Reading passage:
========================================

Facebook Now Growing By Over 700,000 Users A Day - AllFacebook, Feb 27, 2009

I will be the first to admit that I don't really understand the attraction of Facebook and its ilk. Yes, I have a Facebook page and have some professional colleagues and family members as "friends," but the site is not something I check or use on a regular basis.

I mentioned Facebook today in a workshop I gave here in SC during a "Tool Talk." (!0 web 2.0 tools in about 20 minutes.) When I introduce Facebook, I basically say the same thing I said in the first paragraph - I don't see the fascination, and more over, I don't see its educational usefulness. Other Web 2.0 tools, yes; Facebook no. But I do believe educators need to have a familiarity with Facebook and even use it personally, just to know what kids (and a rapidly growing number of parents) are up to.

A question was raised I had not before considered: Should a teacher "friend" his/her students on Facebook? My off the cuff response was absolutely not. I thought it violated the teacher/student relationship and could lead to actual or perceived inappropriate interactions.

========================================

Set tasks:
[A] Duplicate the Facebook post word for word, starting at "I will be the" and ending at "a regular basis.".
[B] Answer these questions from the Facebook post:
(i) According to the headline, by how many users a day is Facebook now growing?
(ii) Where did the writer give the workshop that included the "Tool Talk"?
(iii) What was the writer's off-the-cuff response when asked whether a teacher should "friend" students on Facebook?
None of the material after the Facebook post is needed here.

Recorded data:
========================================

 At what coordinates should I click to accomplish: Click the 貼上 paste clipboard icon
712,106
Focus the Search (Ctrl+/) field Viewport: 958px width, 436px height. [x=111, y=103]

========================================

Solutions to the tasks:
[A]
I will be the first to admit that I don't really understand the attraction of Facebook and its ilk. Yes, I have a Facebook page and have some professional colleagues and family members as "friends," but the site is not something I check or use on a regular basis.

[B]
(i) Over 700,000
(ii) In SC
(iii) Absolutely not